[begin Data provided]
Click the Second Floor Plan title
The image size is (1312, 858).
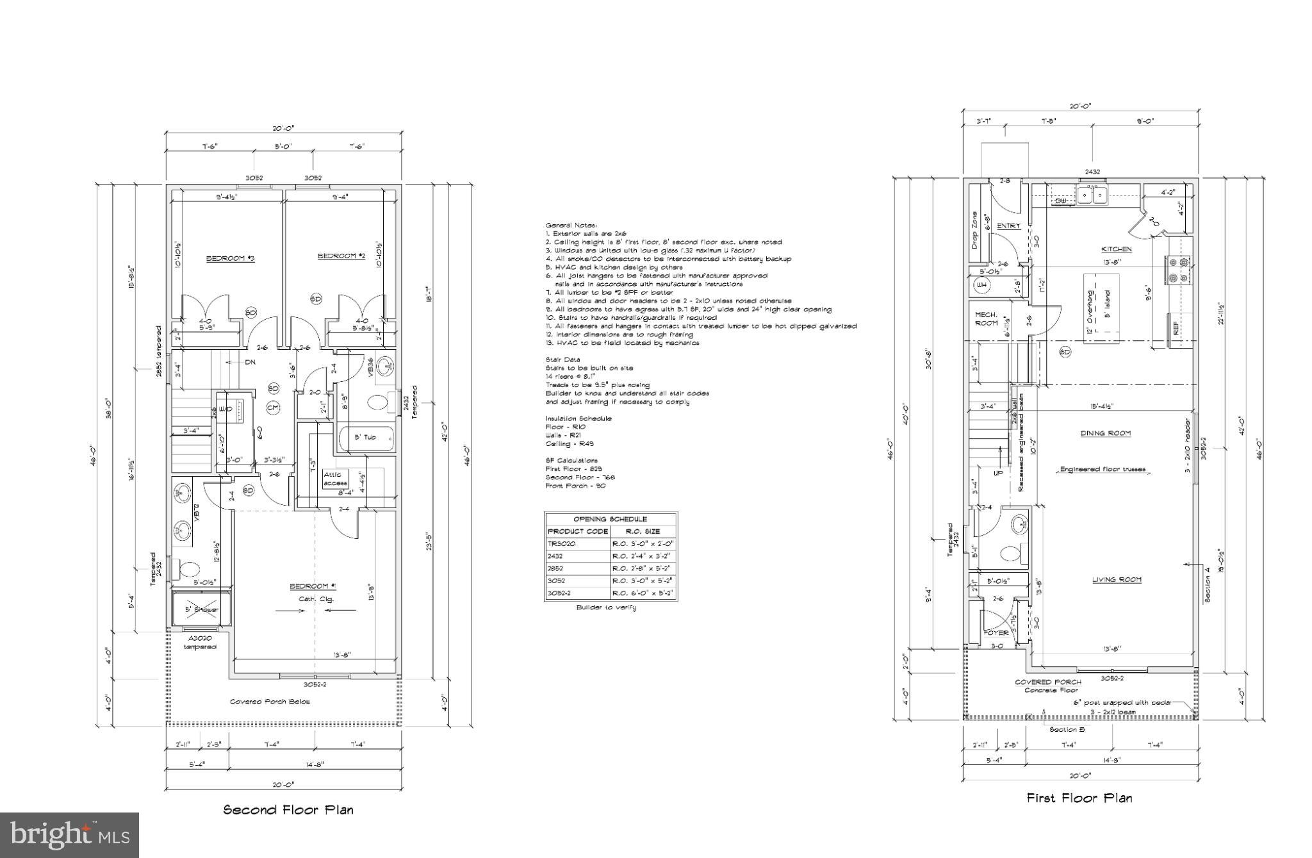click(x=288, y=809)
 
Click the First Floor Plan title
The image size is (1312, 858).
click(x=1079, y=798)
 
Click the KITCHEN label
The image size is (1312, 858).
click(x=1116, y=249)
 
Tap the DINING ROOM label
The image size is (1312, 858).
click(x=1106, y=433)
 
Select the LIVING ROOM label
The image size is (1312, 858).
click(x=1117, y=579)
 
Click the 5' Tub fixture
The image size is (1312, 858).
click(x=366, y=437)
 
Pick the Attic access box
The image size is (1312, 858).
click(x=335, y=479)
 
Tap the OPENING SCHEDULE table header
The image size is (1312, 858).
click(x=610, y=519)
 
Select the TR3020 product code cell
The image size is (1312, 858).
click(x=562, y=543)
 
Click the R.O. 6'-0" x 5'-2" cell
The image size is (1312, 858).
click(x=643, y=593)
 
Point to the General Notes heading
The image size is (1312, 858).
click(x=571, y=226)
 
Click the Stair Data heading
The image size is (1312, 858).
click(x=562, y=360)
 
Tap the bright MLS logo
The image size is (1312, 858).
click(x=69, y=835)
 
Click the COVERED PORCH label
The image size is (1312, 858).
click(x=1048, y=682)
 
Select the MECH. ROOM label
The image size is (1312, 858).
click(x=987, y=318)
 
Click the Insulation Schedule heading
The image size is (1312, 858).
click(x=578, y=418)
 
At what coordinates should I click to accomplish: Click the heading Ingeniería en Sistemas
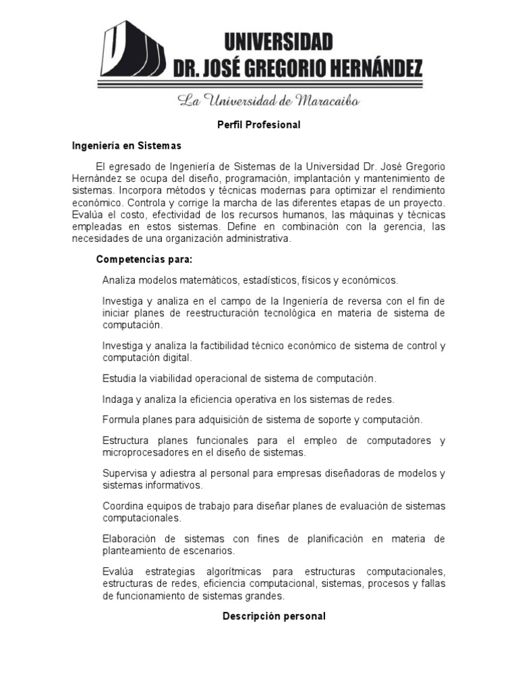point(127,145)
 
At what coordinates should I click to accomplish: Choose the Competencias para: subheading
point(144,259)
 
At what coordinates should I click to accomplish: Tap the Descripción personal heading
point(275,616)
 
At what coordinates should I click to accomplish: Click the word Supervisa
point(123,472)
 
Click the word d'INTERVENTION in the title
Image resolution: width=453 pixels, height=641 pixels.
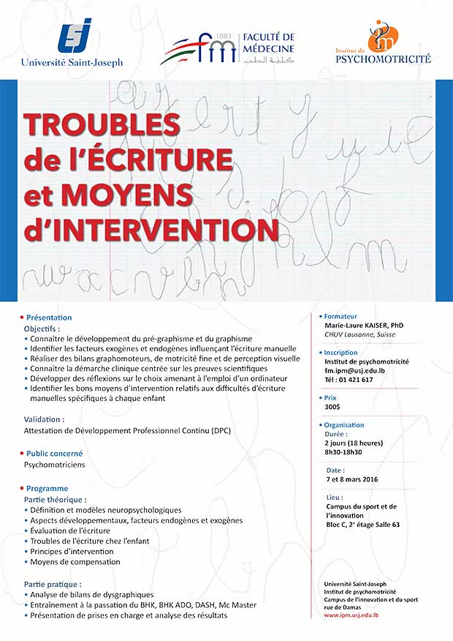pyautogui.click(x=151, y=229)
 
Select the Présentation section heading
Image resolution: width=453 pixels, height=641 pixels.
pyautogui.click(x=49, y=318)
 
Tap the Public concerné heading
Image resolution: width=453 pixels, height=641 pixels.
pyautogui.click(x=54, y=454)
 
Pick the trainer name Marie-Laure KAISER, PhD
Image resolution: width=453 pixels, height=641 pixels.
pyautogui.click(x=364, y=325)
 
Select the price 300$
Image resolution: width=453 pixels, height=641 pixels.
pyautogui.click(x=332, y=407)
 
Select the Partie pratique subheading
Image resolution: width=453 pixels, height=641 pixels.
pyautogui.click(x=52, y=585)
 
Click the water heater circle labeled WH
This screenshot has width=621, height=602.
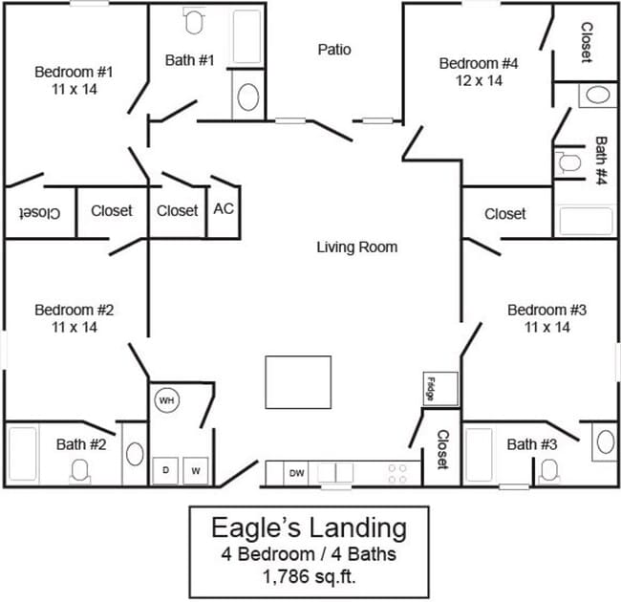[x=166, y=400]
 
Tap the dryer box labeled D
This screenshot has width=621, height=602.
[x=166, y=470]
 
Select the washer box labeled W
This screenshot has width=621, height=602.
[x=196, y=470]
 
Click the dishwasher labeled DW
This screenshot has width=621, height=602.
[x=297, y=472]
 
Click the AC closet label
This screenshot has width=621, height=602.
[x=224, y=208]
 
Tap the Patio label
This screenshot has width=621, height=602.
[x=334, y=49]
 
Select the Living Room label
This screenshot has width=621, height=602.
[x=356, y=247]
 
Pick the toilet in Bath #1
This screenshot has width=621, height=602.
[x=194, y=21]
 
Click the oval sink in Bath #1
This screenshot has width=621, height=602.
[x=247, y=97]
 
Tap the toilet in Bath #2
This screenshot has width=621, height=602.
[x=80, y=468]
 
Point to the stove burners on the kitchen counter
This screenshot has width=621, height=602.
[x=396, y=473]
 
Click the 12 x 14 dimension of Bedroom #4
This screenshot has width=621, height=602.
[x=478, y=81]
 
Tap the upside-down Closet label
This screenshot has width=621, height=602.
[x=38, y=211]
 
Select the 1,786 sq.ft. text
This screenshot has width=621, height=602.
[x=309, y=576]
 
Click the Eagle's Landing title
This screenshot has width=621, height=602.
[x=309, y=527]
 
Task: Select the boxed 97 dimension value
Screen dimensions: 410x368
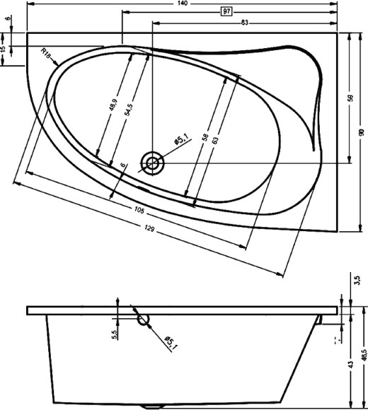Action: [x=227, y=12]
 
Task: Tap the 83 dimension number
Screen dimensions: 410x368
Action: [x=244, y=22]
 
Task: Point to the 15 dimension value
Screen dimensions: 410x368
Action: [x=4, y=50]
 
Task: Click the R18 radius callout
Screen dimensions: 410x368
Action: [x=47, y=54]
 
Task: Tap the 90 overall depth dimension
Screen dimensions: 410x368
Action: [x=362, y=132]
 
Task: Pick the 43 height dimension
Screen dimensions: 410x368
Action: [x=350, y=365]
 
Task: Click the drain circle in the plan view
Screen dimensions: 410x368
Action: [x=151, y=163]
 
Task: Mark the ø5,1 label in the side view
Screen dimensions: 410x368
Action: [x=171, y=344]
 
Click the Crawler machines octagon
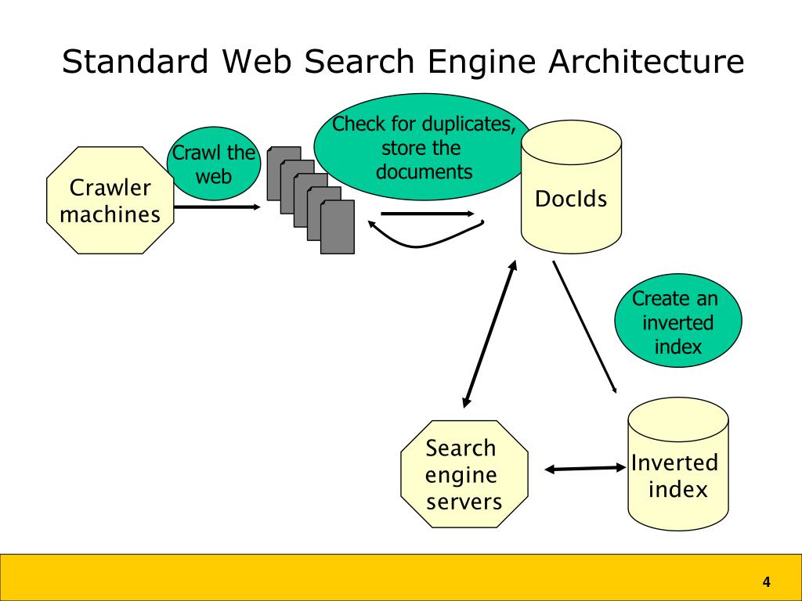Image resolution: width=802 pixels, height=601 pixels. point(110,200)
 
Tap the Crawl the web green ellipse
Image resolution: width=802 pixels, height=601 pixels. point(214,164)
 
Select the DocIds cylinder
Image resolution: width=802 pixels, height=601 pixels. point(571,186)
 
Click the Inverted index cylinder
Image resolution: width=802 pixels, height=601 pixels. point(677,464)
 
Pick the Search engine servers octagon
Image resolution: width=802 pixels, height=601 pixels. point(464,473)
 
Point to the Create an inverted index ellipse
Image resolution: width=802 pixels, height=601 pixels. point(677,320)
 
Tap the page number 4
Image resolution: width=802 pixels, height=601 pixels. point(766,581)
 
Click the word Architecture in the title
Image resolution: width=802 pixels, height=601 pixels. point(646,61)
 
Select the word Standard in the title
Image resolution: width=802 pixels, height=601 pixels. point(135,61)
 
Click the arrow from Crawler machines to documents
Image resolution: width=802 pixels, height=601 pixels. point(218,207)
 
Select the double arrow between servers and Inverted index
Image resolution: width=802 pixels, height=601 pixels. point(586,468)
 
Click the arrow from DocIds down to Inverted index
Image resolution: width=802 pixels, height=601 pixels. point(584,327)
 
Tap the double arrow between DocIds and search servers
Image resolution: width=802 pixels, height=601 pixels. point(490,333)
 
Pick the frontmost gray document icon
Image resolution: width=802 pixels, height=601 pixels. point(338,227)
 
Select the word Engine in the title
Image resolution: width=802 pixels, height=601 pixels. point(482,63)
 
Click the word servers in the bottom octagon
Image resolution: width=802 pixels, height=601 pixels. point(464,502)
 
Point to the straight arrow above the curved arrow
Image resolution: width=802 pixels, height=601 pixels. point(428,214)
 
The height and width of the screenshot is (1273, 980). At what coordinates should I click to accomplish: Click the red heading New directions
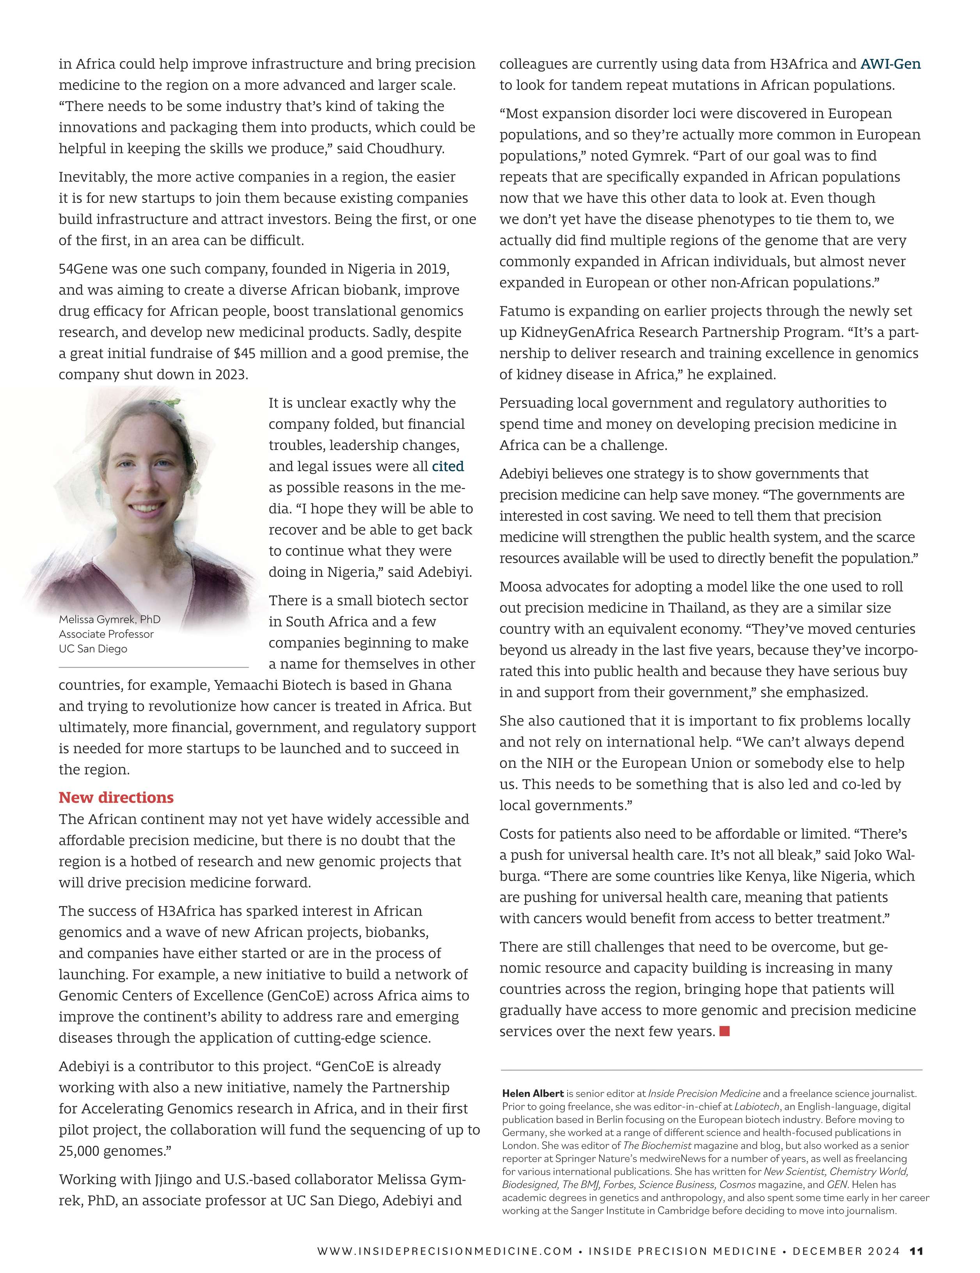coord(116,797)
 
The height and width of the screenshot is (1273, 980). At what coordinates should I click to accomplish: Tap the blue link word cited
coord(447,466)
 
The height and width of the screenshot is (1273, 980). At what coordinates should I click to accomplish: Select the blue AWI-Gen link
coord(890,64)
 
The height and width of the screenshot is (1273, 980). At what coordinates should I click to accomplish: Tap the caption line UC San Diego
coord(92,649)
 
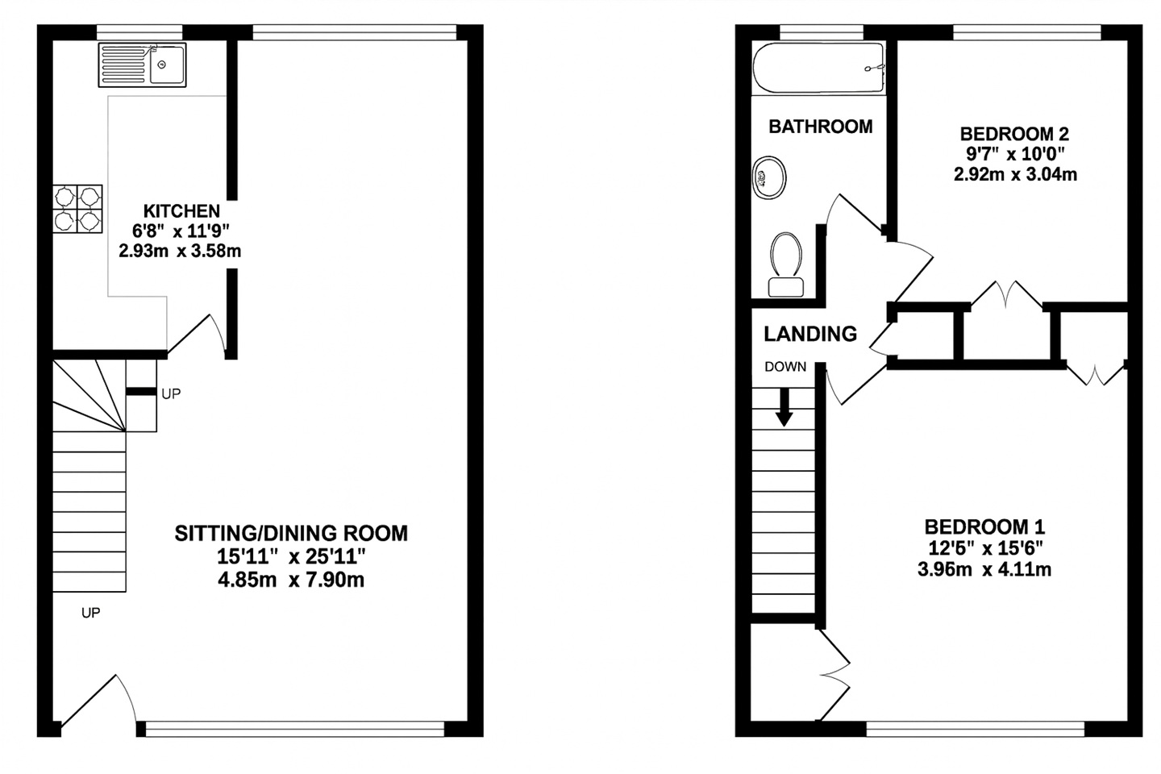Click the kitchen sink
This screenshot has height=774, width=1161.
[end Data provided]
*Exercise objective:* Copy the listing again from the line with "Task: Click the drain circle in the plan view" to the line with "height=601 pixels. point(214,164)", keeping every request and moving each answer coordinate up by 26. Leave the pictures out.

*Result of the task:*
Task: Click the drain circle in the plan view
Screen dimensions: 410x368
Action: [x=177, y=189]
 
Task: Mark the ø5,1 label in the side view
Screen dimensions: 410x368
Action: [x=197, y=370]
 
Click the Crawler machines octagon
Image resolution: width=802 pixels, height=601 pixels. point(136,226)
 
Tap the Crawl the web green ellipse
Image resolution: width=802 pixels, height=601 pixels. point(240,190)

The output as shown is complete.